Yes We Can Beat Problem Gambling…But


There’s positively a mixed bag of results and conclusions coming out of the first detailed investigation into the issue of “Problem Gamblers”.

According to a newly published report by GambleAware on the National Gambling Treatment Service (NGTS) there’s a 60 per cent success rate in treating gambling addiction – figures that would be hailed as spectacular if applied to alcohol or drug addicts, where successful treatment rates hover around 30 per cent.

But with an estimated 280,000 problem gamblers in England alone– according to a 2018 study by the National Health Service—there’s still a veritable mountain to be climbed.

The GambleAware analysis followed 9,008 NGTS clients through a treatment programme between April 2019 and March 2020.

Nearly all patients (90 per cent) saw their so-called Problem Gambling Severity Index (PSGI) score improve — and a similarly high number also recorded big improvements in their distress, or CORE-10, levels.

Record numbers of patients, most of them self-referred, completed the course of treatment: 75 per cent, compared to 65 per cent in the 2015-16 cohort, for example.

The majority of those treated in 2019-20 were men, three-quarters of them from a White ethnic background, with an average age of 34-years-old. Ethnic Asians made up five per cent of patients, Black ethnicity made up three per cent.

Almost half of the problem gamblers had debts of over £5,000 (US$6,500/€5,500), were bankrupt or in an Individual Voluntary Arrangement with creditors as a result of gambling. The average gaming spend of each patient in the month before assessment was just over £2,000 (US$2,600/€2,200).

The majority of individuals treated in the NGTS programme, some 69 per cent, favoured online betting; 38 per cent said they gambled in bookmakers. Sports betting was the most popular vertical (25 per cent), followed by online slots (22 per cent) and table games (20 per cent).

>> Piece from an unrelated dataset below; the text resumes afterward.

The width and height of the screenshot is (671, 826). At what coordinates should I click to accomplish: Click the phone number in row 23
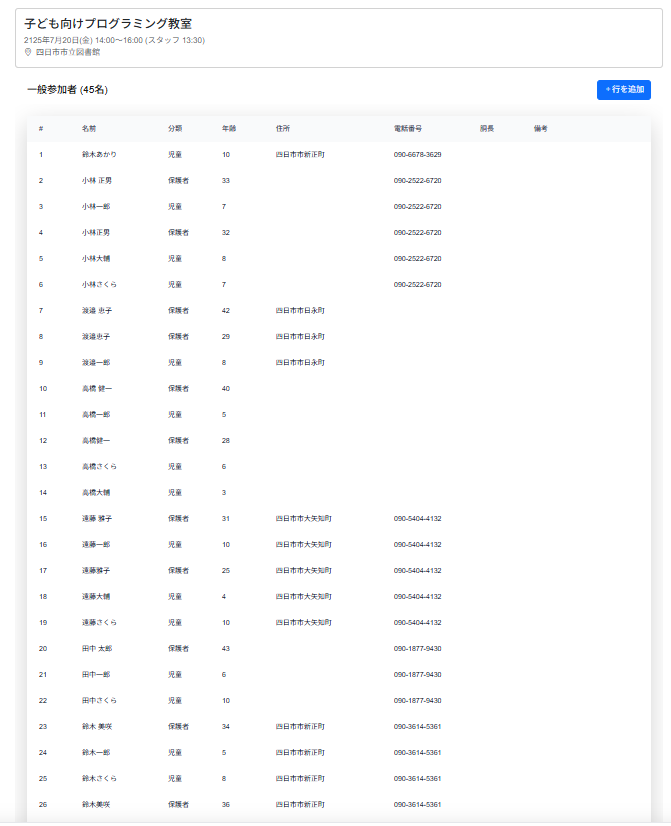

“The publication of this detailed analysis is a significant milestone,” said Mark Etches, the outgoing Chief Executive of GambleAware, which commissioned ViewItUK to collate the data.

“We are committed to informing the development of best practice and outstanding care for those experiencing gambling harms in Great Britain. And the data reporting system we are pioneering is designed to be made available to the NHS, public health and local authorities and other statutory and voluntary sector agencies,” said Etches.

The NGTS’s network of treatment services is free and primarily funded by GambleAware.

It features online and telephone treatment services, residential therapy and ties-in with NHS clinics for severe gambling addiction cases.

Meanwhile, NHS England’s Mental Health Director Claire Murdoch said the service had recently opened four new clinics to address the shortage of specialist treatment centres for problem gamblers.

“The [NGTS] report should act as a wake-up call to a gambling industry that still causes extraordinary harm. More clearly needs to be done to prevent vulnerable punters needing NHS treatment in the first place,” charged Murdoch.

Professor Henrietta Bowden-Jones, Director of the National Problem Gambling Clinic, said greater involvement from the NHS would help more people get help. And she called for treatment services for at least 10 per cent of problem gamblers.

For its part, industry body the Betting & Gaming Council (BGC) has offered to donate £100m over four years–to be paid by the five biggest firms–to fund education and treatment for safer gambling.